▶ _PASSAGE SHOWN_
#####
Netflix carries all 16 episodes worldwide in supported regions with English (and many other) subtitles.

Original Korean broadcaster: MBC. Kocowa also carries it where it operates.

Watch It If You Liked…

Three K-dramas with the same revenge-thriller backbone
  • Doctor John — The cerebral counterpart. If Doctor Lawyer's intellectual seriousness drew you in, Ji Sung's pain specialist drama is the deeper cut.
  • Behind the White Tower — The 2007 K-drama that essentially invented the politically-serious Korean medical drama. The intellectual ancestor of everything Doctor Lawyer is doing.
  • The Trauma Code: Heroes on Call — Different format, same anger at a broken Korean medical system. Watch them back to back for the full picture.

Frequently Asked Questions

How does Doctor Lawyer end? (No major spoilers)

Without giving away specifics: the conspiracy plot resolves cleanly and satisfyingly. The show commits to its revenge premise — when So Ji-sub's contained ferocity finally has somewhere to land, it lands hard. The 16-episode arc is built to deliver an ending, and it does. Few viewers walked away frustrated with how things wrapped up.

Is there a Season 2 of Doctor Lawyer?

No — Doctor Lawyer was produced as a complete 16-episode single season with a finished story. MBC has not announced a continuation, and the structure of the show doesn't really leave room for one. So Ji-sub has moved on to other projects.

Where can I watch Doctor Lawyer legally?
#####
▶ _DATA PROVIDED_
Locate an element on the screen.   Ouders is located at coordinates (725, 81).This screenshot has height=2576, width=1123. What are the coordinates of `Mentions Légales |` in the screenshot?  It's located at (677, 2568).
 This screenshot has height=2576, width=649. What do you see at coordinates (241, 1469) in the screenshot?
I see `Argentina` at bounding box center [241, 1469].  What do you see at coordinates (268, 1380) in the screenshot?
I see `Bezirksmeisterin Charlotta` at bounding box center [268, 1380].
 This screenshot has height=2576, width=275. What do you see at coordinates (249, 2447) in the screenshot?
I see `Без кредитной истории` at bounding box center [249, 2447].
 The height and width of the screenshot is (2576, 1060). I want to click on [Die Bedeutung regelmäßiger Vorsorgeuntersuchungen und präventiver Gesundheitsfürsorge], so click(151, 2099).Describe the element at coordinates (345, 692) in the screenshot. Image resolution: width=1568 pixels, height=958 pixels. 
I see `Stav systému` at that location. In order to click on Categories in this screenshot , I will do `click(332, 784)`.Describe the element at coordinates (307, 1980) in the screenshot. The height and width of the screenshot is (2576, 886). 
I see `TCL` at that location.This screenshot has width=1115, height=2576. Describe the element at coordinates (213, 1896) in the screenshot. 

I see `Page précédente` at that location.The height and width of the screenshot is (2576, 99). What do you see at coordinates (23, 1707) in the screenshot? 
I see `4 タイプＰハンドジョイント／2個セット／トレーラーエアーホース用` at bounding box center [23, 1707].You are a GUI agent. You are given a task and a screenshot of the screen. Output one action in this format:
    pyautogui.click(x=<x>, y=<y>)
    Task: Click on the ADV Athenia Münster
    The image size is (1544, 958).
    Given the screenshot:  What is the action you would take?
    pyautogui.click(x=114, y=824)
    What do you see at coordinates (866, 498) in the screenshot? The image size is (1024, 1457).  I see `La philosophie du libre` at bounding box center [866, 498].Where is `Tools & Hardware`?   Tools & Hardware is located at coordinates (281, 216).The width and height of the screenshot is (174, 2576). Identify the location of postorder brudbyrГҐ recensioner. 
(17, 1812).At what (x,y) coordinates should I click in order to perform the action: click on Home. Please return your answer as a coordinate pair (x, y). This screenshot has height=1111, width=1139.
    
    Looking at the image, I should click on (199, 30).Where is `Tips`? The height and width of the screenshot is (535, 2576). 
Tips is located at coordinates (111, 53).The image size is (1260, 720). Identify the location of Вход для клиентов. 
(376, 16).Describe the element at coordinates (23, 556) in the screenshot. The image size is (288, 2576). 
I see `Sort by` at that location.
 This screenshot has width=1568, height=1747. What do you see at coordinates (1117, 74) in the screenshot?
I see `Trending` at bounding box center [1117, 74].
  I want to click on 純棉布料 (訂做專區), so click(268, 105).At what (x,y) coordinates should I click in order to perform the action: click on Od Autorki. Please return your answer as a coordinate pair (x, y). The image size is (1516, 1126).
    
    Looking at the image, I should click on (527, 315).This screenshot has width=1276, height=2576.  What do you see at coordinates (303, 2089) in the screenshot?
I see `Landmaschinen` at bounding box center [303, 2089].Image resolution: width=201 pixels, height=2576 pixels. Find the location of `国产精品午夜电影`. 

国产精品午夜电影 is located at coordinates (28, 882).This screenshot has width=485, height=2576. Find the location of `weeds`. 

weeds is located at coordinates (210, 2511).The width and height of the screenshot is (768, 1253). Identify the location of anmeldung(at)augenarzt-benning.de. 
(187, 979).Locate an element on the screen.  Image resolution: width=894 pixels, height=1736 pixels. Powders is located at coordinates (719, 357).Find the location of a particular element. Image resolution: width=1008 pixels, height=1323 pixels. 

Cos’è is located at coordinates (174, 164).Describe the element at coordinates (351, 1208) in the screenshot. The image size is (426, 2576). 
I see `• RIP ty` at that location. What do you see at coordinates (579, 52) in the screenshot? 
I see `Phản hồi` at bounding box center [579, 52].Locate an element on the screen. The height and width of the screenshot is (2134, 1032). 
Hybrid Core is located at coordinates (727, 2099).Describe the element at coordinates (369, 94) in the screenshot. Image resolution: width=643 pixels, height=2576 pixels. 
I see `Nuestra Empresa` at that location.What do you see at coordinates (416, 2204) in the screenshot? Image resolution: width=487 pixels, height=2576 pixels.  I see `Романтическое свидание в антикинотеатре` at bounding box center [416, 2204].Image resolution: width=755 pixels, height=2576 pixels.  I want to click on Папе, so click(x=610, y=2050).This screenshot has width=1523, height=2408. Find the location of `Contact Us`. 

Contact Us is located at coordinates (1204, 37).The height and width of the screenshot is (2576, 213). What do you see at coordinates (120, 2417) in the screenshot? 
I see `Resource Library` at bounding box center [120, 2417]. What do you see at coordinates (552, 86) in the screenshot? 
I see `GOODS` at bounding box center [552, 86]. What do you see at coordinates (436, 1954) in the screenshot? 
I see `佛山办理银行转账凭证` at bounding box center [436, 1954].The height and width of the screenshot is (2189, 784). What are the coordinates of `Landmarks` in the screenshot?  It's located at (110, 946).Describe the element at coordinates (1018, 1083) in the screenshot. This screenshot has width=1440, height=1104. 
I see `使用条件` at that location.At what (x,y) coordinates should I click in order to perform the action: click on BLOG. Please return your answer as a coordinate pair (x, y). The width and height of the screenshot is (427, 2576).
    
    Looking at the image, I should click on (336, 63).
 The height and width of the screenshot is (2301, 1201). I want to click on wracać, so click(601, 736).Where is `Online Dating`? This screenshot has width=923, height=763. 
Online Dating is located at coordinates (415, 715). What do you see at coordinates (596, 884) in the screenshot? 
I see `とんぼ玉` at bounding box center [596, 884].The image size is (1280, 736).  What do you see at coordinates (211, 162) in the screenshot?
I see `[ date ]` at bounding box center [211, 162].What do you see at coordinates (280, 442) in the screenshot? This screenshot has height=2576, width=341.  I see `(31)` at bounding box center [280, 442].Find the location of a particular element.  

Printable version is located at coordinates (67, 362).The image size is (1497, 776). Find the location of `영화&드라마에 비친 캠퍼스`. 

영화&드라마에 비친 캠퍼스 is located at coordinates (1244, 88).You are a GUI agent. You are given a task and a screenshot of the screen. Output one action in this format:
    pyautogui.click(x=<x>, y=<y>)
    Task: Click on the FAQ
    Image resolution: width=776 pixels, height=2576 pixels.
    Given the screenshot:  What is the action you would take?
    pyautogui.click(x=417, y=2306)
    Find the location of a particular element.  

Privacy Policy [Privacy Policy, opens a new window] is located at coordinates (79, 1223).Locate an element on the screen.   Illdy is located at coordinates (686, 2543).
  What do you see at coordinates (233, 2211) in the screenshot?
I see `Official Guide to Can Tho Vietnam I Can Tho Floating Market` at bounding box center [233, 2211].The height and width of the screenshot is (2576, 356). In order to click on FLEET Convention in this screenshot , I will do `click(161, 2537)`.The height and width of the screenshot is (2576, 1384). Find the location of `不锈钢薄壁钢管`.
#####
Resume the Doctor Lawyer guide right after its last line and keep writing from there.

Netflix in supported regions is the primary global option. Kocowa also carries the show in regions where it operates, as the original broadcaster was MBC.

Is the central malpractice case based on real events?

Not directly — Doctor Lawyer is a fictional drama not adapted from any single real case. However, like much of the modern Korean medical drama, it draws on widely reported tensions in the country's healthcare system: the power of large university hospitals, the politics of expert witness testimony, and the asymmetry that ordinary patients face when something goes wrong in surgery. The case dynamics ring true even where specific events are invented.

Doctor Lawyer is what you watch when you want a K-drama that hits the satisfaction button hard and often. Sixteen tightly plotted episodes, one perfectly cast brooding lead, and a revenge arc that pays off every setup it makes. The medical-legal crossover is rarer than it should be — enjoy this one while you can.